§ Goal A
In the section on driving applications, copy the passage that begins at the words "There are several" and ends after "to commercial deployment.", changing "applications" to "use cases" throughout.
§ Goal B
Recast the records as a numbered list, beginning at the line that has "The image size is (1253, 2576)." and stopping after the line that has "center [303, 176].". Include no other lines and omit blank ones.

§ Source extract
* Start *

4.  Driving Applications and Their Requirements

   There are several emerging applications that fall under the problem
   space addressed here in several service areas such as provided by
   telecommunication carriers, government networks, enterprise networks,
   content providers, and cloud providers.  Such applications include
   research and education networks/grid computing, and cloud computing.
   Detailing and standardizing protocols to address these applications
   will expedite the transition to commercial deployment.

   In the target environment there are multiple Bandwidth-on-Demand
   service requests per second, such as might arise as cloud services
   proliferate.  It includes dynamic services with connection setup
   requirements that range from seconds to milliseconds.  The aggregate
   traffic demand, which is composed of both packet (IP) and circuit
   (wavelength and sub-wavelength) services, represents a five to
   twenty-fold increase over today's traffic levels for the largest of
   any individual carrier.  Thus, the aggressive requirements must be
   met with solutions that are scalable, cost effective, and power
   efficient, while providing the desired quality of service (QoS).

4.1.  Key Application Requirements

   There are two key performance scaling requirements in the target
   environment that are the main drivers behind this draft:

   1.  Connection request rate ranging from a few request per second for
       high capacity (e.g., 40 Gb/s , 100 Gb/s) wavelength-based LSPs to
       around 100 request per second for sub-wavelength LSPs (e.g., OTN
       ODU0, ODU1, and ODU2).

* End *

§ Provided information
* Start *

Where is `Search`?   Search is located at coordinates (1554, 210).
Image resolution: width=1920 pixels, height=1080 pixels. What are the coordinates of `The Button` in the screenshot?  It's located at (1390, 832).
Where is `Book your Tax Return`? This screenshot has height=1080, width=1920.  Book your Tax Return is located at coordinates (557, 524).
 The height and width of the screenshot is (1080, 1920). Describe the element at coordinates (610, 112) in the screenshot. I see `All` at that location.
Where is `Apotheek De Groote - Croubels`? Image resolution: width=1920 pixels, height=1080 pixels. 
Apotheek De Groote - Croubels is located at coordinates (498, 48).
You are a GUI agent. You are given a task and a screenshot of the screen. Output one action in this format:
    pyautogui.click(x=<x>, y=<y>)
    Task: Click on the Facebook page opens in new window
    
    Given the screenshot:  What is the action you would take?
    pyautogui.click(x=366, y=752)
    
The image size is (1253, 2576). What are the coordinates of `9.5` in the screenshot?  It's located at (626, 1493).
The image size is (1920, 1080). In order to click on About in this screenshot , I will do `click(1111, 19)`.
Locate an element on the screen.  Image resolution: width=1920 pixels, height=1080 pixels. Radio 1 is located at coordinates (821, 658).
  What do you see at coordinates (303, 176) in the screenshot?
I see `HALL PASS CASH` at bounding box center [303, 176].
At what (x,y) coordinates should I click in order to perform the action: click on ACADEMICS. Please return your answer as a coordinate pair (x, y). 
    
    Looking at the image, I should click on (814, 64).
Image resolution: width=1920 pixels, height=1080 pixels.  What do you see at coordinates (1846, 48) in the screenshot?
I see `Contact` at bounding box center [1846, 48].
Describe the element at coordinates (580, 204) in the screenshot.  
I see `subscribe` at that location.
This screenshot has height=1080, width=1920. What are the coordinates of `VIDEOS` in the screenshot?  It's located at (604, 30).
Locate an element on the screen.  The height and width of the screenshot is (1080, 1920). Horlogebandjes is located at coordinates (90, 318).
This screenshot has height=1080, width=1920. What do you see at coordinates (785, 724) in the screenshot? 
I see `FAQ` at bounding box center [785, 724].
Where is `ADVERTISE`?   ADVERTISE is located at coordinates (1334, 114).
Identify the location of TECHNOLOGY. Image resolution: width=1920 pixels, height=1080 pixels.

* End *

§ Written reply A
There are several emerging use cases that fall under the problem
   space addressed here in several service areas such as provided by
   telecommunication carriers, government networks, enterprise networks,
   content providers, and cloud providers.  Such use cases include
   research and education networks/grid computing, and cloud computing.
   Detailing and standardizing protocols to address these use cases
   will expedite the transition to commercial deployment.

§ Written reply B
1. The image size is (1253, 2576). What are the coordinates of `9.5` in the screenshot?  It's located at (626, 1493).
2. The image size is (1920, 1080). In order to click on About in this screenshot , I will do `click(1111, 19)`.
3. Locate an element on the screen.  Image resolution: width=1920 pixels, height=1080 pixels. Radio 1 is located at coordinates (821, 658).
4.   What do you see at coordinates (303, 176) in the screenshot?
5. I see `HALL PASS CASH` at bounding box center [303, 176].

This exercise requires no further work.